How to complete this task -
Reproduce verbatim the lines of the material below, starting at the line with "1005x1110 pixels." and ending at the line with "You are a computer-use agent. Viewport: 1332px", both inclusive; skip the rest.

╭──

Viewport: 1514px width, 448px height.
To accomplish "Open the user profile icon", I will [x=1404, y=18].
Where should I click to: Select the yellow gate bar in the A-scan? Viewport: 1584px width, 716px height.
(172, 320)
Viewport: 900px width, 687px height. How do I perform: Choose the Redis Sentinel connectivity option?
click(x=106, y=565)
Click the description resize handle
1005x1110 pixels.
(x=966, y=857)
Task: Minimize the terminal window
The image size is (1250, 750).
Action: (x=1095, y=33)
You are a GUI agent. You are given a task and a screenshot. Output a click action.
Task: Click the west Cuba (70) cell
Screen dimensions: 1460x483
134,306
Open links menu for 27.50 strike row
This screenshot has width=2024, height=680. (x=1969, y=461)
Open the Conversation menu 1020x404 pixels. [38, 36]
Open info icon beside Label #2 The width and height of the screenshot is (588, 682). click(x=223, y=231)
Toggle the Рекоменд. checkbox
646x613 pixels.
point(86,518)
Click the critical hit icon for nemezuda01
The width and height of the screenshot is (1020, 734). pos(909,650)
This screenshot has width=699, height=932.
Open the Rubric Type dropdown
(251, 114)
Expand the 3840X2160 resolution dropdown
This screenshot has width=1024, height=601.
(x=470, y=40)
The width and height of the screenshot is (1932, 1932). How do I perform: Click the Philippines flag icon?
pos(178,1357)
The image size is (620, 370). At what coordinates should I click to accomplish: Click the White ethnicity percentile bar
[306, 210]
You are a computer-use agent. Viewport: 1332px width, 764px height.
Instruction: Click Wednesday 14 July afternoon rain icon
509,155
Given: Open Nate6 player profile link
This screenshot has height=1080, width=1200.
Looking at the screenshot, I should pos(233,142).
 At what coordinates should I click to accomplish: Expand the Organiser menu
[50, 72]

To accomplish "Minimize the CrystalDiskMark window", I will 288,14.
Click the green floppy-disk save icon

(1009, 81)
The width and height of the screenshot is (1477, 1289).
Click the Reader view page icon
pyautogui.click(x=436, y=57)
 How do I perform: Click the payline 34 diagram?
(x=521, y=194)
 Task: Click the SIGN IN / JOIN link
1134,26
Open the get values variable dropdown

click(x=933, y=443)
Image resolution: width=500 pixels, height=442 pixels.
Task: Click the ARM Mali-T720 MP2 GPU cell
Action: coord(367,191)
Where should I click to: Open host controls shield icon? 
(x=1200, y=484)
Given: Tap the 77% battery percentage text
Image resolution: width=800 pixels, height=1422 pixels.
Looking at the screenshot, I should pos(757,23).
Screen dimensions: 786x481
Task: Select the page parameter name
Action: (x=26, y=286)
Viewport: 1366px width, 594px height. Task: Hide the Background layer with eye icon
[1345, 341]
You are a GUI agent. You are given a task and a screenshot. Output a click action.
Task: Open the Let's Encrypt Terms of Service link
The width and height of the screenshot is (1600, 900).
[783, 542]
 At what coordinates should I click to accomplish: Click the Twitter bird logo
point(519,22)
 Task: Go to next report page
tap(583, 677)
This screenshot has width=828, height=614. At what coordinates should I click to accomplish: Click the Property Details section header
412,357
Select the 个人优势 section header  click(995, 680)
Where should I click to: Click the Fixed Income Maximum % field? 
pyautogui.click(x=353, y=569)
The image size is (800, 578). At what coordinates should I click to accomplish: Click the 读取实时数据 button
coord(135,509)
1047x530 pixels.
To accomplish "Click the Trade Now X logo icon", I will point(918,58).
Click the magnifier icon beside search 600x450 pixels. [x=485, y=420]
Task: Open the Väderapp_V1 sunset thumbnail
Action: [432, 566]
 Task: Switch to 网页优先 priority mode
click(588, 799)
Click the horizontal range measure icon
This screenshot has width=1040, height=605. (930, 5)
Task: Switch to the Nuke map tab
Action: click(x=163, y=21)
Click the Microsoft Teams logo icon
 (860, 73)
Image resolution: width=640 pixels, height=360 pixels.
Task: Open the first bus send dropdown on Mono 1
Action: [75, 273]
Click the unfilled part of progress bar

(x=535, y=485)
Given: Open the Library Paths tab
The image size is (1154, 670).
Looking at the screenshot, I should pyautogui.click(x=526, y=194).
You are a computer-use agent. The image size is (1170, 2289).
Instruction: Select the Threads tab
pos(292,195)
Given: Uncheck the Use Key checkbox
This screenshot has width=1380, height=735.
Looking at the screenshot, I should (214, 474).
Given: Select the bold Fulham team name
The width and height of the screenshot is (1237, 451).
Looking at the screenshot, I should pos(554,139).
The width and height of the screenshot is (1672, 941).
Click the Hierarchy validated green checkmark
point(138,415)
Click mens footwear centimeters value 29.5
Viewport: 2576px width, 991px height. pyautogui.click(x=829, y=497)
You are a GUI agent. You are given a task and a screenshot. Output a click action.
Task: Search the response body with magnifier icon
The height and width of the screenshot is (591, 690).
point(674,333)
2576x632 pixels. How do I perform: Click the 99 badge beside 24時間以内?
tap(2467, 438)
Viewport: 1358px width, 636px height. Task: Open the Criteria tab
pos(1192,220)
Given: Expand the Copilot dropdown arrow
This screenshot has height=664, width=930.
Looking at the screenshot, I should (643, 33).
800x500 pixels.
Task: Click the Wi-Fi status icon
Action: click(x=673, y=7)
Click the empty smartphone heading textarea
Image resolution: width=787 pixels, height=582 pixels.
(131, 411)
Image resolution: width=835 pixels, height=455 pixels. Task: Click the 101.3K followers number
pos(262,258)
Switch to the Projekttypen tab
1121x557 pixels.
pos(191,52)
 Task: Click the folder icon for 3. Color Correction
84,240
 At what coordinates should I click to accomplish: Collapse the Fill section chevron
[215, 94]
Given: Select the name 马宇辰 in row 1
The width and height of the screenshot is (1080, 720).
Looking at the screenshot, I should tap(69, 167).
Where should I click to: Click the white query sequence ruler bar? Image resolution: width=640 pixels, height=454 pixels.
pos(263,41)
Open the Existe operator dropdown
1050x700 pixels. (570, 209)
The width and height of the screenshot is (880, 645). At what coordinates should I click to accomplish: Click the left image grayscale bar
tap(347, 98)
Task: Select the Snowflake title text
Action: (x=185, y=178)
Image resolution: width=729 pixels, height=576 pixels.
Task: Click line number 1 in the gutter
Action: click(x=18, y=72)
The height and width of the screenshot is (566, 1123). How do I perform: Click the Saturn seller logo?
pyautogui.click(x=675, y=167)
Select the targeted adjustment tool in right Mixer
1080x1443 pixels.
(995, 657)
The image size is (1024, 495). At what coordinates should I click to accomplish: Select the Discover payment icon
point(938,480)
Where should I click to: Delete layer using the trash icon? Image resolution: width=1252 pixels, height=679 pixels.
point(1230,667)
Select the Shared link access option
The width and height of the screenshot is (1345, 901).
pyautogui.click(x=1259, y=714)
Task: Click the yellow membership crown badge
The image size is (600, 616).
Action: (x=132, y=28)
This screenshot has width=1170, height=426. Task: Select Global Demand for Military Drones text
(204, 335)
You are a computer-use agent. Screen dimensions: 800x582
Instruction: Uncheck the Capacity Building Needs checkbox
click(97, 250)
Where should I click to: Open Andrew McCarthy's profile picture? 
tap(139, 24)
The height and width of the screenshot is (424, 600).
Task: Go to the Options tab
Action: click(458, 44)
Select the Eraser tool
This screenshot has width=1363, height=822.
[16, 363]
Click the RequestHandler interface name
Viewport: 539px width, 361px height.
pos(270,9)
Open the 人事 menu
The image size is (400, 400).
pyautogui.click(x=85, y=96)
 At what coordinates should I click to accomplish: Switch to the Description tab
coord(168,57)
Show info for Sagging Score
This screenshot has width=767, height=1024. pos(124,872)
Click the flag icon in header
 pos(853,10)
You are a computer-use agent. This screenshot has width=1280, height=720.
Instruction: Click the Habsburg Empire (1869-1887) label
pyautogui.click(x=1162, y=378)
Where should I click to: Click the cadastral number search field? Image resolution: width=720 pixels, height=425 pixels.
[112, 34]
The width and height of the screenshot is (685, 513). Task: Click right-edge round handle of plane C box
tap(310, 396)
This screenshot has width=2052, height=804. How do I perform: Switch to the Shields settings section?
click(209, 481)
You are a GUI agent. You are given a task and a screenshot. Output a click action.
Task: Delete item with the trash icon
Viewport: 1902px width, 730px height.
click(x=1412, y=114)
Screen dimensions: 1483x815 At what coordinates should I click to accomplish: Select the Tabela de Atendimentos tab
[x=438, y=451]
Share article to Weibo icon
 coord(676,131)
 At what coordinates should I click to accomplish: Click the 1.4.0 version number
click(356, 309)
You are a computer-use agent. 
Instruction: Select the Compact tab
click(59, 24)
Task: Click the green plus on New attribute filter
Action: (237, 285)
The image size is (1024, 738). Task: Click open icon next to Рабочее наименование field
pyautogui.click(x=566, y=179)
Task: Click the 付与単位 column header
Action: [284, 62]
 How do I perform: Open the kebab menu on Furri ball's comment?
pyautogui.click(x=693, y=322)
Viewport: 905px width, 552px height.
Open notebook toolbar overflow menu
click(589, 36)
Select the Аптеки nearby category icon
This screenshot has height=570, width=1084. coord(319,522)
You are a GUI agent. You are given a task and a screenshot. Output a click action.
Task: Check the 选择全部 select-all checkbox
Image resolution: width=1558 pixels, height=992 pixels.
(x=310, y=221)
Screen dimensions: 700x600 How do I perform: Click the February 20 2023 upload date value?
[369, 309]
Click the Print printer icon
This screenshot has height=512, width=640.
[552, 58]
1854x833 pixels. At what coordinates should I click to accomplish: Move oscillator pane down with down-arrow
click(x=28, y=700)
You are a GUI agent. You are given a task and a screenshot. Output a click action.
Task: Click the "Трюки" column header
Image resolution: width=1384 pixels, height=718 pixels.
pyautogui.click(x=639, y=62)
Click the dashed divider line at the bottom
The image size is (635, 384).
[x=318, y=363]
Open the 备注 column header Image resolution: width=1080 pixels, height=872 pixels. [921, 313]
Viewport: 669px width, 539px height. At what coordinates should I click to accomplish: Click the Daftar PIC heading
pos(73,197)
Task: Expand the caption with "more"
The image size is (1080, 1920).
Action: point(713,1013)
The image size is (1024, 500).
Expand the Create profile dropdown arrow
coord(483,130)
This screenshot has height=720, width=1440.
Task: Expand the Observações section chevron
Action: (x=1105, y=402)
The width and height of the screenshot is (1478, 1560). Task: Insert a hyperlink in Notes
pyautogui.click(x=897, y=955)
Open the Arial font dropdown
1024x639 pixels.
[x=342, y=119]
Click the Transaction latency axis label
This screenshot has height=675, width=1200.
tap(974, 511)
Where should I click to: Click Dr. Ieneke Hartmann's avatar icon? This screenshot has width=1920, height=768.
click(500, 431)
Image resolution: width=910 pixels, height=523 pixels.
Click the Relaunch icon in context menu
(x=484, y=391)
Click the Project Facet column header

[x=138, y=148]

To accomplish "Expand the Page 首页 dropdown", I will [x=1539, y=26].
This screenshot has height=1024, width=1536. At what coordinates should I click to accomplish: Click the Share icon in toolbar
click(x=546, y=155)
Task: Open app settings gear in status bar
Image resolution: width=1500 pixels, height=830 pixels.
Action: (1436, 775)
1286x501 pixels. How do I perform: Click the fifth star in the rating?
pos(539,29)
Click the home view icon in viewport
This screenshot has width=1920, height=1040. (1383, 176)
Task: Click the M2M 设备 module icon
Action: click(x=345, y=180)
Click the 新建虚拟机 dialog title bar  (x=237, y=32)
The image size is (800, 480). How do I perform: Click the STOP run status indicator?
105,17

╰──

Written response -
1005x1110 pixels.
(x=966, y=857)
Task: Minimize the terminal window
The image size is (1250, 750).
Action: (x=1095, y=33)
You are a GUI agent. You are given a task and a screenshot. Output a click action.
Task: Click the west Cuba (70) cell
Screen dimensions: 1460x483
134,306
Open links menu for 27.50 strike row
This screenshot has width=2024, height=680. (x=1969, y=461)
Open the Conversation menu 1020x404 pixels. [38, 36]
Open info icon beside Label #2 The width and height of the screenshot is (588, 682). click(x=223, y=231)
Toggle the Рекоменд. checkbox
646x613 pixels.
point(86,518)
Click the critical hit icon for nemezuda01
The width and height of the screenshot is (1020, 734). pos(909,650)
This screenshot has width=699, height=932.
Open the Rubric Type dropdown
(251, 114)
Expand the 3840X2160 resolution dropdown
This screenshot has width=1024, height=601.
(x=470, y=40)
The width and height of the screenshot is (1932, 1932). How do I perform: Click the Philippines flag icon?
pos(178,1357)
The image size is (620, 370). At what coordinates should I click to accomplish: Click the White ethnicity percentile bar
[306, 210]
You are a computer-use agent. Viewport: 1332px width, 764px height.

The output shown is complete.